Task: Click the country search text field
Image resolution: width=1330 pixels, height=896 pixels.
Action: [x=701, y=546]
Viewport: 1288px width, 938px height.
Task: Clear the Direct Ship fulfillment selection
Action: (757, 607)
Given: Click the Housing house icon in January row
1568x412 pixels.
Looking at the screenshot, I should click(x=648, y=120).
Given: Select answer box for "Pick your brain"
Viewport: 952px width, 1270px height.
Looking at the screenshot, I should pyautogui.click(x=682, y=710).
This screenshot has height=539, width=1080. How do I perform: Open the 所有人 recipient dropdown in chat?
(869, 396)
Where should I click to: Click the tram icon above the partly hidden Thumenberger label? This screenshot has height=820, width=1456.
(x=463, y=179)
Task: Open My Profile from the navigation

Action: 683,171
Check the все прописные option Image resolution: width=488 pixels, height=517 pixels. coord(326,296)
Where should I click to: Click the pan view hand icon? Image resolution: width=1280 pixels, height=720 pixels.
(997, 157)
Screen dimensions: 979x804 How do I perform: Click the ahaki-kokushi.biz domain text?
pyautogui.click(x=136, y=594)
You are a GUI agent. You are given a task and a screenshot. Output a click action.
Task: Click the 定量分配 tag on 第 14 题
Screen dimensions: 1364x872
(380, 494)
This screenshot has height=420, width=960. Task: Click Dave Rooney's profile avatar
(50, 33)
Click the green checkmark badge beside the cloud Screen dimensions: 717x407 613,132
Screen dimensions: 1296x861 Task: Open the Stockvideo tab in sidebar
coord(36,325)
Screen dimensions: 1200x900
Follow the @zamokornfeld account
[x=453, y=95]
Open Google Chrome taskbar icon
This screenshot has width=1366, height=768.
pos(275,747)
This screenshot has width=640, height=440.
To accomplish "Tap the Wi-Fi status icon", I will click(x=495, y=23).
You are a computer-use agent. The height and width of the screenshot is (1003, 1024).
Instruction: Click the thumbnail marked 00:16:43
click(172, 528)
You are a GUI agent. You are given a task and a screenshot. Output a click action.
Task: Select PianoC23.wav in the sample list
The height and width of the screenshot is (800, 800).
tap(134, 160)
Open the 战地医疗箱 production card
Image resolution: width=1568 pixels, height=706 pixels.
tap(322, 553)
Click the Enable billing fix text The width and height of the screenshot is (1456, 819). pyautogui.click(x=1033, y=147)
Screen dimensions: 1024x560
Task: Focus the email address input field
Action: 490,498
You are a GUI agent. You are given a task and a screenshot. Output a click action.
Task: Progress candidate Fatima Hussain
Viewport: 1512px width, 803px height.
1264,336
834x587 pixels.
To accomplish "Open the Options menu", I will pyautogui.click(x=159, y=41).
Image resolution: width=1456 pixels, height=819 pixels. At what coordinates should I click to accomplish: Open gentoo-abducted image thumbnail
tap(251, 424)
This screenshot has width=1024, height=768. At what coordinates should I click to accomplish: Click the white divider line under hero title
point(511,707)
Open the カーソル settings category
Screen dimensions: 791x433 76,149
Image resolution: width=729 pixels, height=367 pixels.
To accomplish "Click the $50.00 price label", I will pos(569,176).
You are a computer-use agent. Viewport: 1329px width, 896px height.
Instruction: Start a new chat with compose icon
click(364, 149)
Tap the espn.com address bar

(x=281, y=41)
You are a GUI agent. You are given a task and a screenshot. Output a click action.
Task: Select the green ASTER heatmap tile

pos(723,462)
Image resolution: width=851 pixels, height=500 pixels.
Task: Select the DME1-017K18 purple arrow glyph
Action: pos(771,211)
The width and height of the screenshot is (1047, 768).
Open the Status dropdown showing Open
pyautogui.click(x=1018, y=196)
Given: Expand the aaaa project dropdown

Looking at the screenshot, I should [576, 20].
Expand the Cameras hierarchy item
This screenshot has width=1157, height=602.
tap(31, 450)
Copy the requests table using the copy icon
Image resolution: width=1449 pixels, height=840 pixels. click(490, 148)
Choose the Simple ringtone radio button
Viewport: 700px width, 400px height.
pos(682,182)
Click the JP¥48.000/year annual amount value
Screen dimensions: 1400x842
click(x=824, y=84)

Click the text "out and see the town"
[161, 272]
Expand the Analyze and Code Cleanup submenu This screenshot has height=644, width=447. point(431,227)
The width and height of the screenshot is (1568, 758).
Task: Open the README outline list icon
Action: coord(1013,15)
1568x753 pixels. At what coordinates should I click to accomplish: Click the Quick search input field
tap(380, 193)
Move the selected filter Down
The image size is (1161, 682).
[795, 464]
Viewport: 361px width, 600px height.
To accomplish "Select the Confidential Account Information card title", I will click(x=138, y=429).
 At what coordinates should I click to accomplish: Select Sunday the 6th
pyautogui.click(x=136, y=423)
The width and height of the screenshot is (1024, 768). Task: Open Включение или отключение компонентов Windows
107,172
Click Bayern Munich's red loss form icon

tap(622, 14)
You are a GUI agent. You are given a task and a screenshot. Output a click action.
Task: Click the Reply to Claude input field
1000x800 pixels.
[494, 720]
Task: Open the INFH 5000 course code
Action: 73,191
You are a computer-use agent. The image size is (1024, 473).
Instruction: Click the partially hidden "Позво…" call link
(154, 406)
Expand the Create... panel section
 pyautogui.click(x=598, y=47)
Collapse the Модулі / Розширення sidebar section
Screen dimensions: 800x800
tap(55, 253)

········

Exercise brief |
Reproduce all of the data above word for word, keeping every line in its original order.

Answer to this problem |
Task: Click the country search text field
Image resolution: width=1330 pixels, height=896 pixels.
Action: [x=701, y=546]
Viewport: 1288px width, 938px height.
Task: Clear the Direct Ship fulfillment selection
Action: (757, 607)
Given: Click the Housing house icon in January row
1568x412 pixels.
Looking at the screenshot, I should click(x=648, y=120).
Given: Select answer box for "Pick your brain"
Viewport: 952px width, 1270px height.
Looking at the screenshot, I should pyautogui.click(x=682, y=710).
This screenshot has height=539, width=1080. How do I perform: Open the 所有人 recipient dropdown in chat?
(869, 396)
Where should I click to: Click the tram icon above the partly hidden Thumenberger label? This screenshot has height=820, width=1456.
(x=463, y=179)
Task: Open My Profile from the navigation

Action: 683,171
Check the все прописные option Image resolution: width=488 pixels, height=517 pixels. coord(326,296)
Where should I click to: Click the pan view hand icon? Image resolution: width=1280 pixels, height=720 pixels.
(997, 157)
Screen dimensions: 979x804 How do I perform: Click the ahaki-kokushi.biz domain text?
pyautogui.click(x=136, y=594)
You are a GUI agent. You are given a task and a screenshot. Output a click action.
Task: Click the 定量分配 tag on 第 14 题
Screen dimensions: 1364x872
(380, 494)
This screenshot has height=420, width=960. Task: Click Dave Rooney's profile avatar
(50, 33)
Click the green checkmark badge beside the cloud Screen dimensions: 717x407 613,132
Screen dimensions: 1296x861 Task: Open the Stockvideo tab in sidebar
coord(36,325)
Screen dimensions: 1200x900
Follow the @zamokornfeld account
[x=453, y=95]
Open Google Chrome taskbar icon
This screenshot has width=1366, height=768.
pos(275,747)
This screenshot has width=640, height=440.
To accomplish "Tap the Wi-Fi status icon", I will click(x=495, y=23).
You are a computer-use agent. The height and width of the screenshot is (1003, 1024).
Instruction: Click the thumbnail marked 00:16:43
click(172, 528)
You are a GUI agent. You are given a task and a screenshot. Output a click action.
Task: Select PianoC23.wav in the sample list
The height and width of the screenshot is (800, 800).
tap(134, 160)
Open the 战地医疗箱 production card
Image resolution: width=1568 pixels, height=706 pixels.
tap(322, 553)
Click the Enable billing fix text The width and height of the screenshot is (1456, 819). pyautogui.click(x=1033, y=147)
Screen dimensions: 1024x560
Task: Focus the email address input field
Action: 490,498
You are a GUI agent. You are given a task and a screenshot. Output a click action.
Task: Progress candidate Fatima Hussain
Viewport: 1512px width, 803px height.
1264,336
834x587 pixels.
To accomplish "Open the Options menu", I will pyautogui.click(x=159, y=41).
Image resolution: width=1456 pixels, height=819 pixels. At what coordinates should I click to accomplish: Open gentoo-abducted image thumbnail
tap(251, 424)
This screenshot has width=1024, height=768. At what coordinates should I click to accomplish: Click the white divider line under hero title
point(511,707)
Open the カーソル settings category
Screen dimensions: 791x433 76,149
Image resolution: width=729 pixels, height=367 pixels.
To accomplish "Click the $50.00 price label", I will pos(569,176).
You are a computer-use agent. Viewport: 1329px width, 896px height.
Instruction: Start a new chat with compose icon
click(364, 149)
Tap the espn.com address bar

(x=281, y=41)
You are a GUI agent. You are given a task and a screenshot. Output a click action.
Task: Select the green ASTER heatmap tile

pos(723,462)
Image resolution: width=851 pixels, height=500 pixels.
Task: Select the DME1-017K18 purple arrow glyph
Action: pos(771,211)
The width and height of the screenshot is (1047, 768).
Open the Status dropdown showing Open
pyautogui.click(x=1018, y=196)
Given: Expand the aaaa project dropdown

Looking at the screenshot, I should [576, 20].
Expand the Cameras hierarchy item
This screenshot has width=1157, height=602.
tap(31, 450)
Copy the requests table using the copy icon
Image resolution: width=1449 pixels, height=840 pixels. click(490, 148)
Choose the Simple ringtone radio button
Viewport: 700px width, 400px height.
pos(682,182)
Click the JP¥48.000/year annual amount value
Screen dimensions: 1400x842
click(x=824, y=84)

Click the text "out and see the town"
[161, 272]
Expand the Analyze and Code Cleanup submenu This screenshot has height=644, width=447. point(431,227)
The width and height of the screenshot is (1568, 758).
Task: Open the README outline list icon
Action: coord(1013,15)
1568x753 pixels. At what coordinates should I click to accomplish: Click the Quick search input field
tap(380, 193)
Move the selected filter Down
The image size is (1161, 682).
[795, 464]
Viewport: 361px width, 600px height.
To accomplish "Select the Confidential Account Information card title", I will click(x=138, y=429).
 At what coordinates should I click to accomplish: Select Sunday the 6th
pyautogui.click(x=136, y=423)
The width and height of the screenshot is (1024, 768). Task: Open Включение или отключение компонентов Windows
107,172
Click Bayern Munich's red loss form icon

tap(622, 14)
You are a GUI agent. You are given a task and a screenshot. Output a click action.
Task: Click the Reply to Claude input field
1000x800 pixels.
[494, 720]
Task: Open the INFH 5000 course code
Action: 73,191
You are a computer-use agent. The image size is (1024, 473).
Instruction: Click the partially hidden "Позво…" call link
(154, 406)
Expand the Create... panel section
 pyautogui.click(x=598, y=47)
Collapse the Модулі / Розширення sidebar section
Screen dimensions: 800x800
tap(55, 253)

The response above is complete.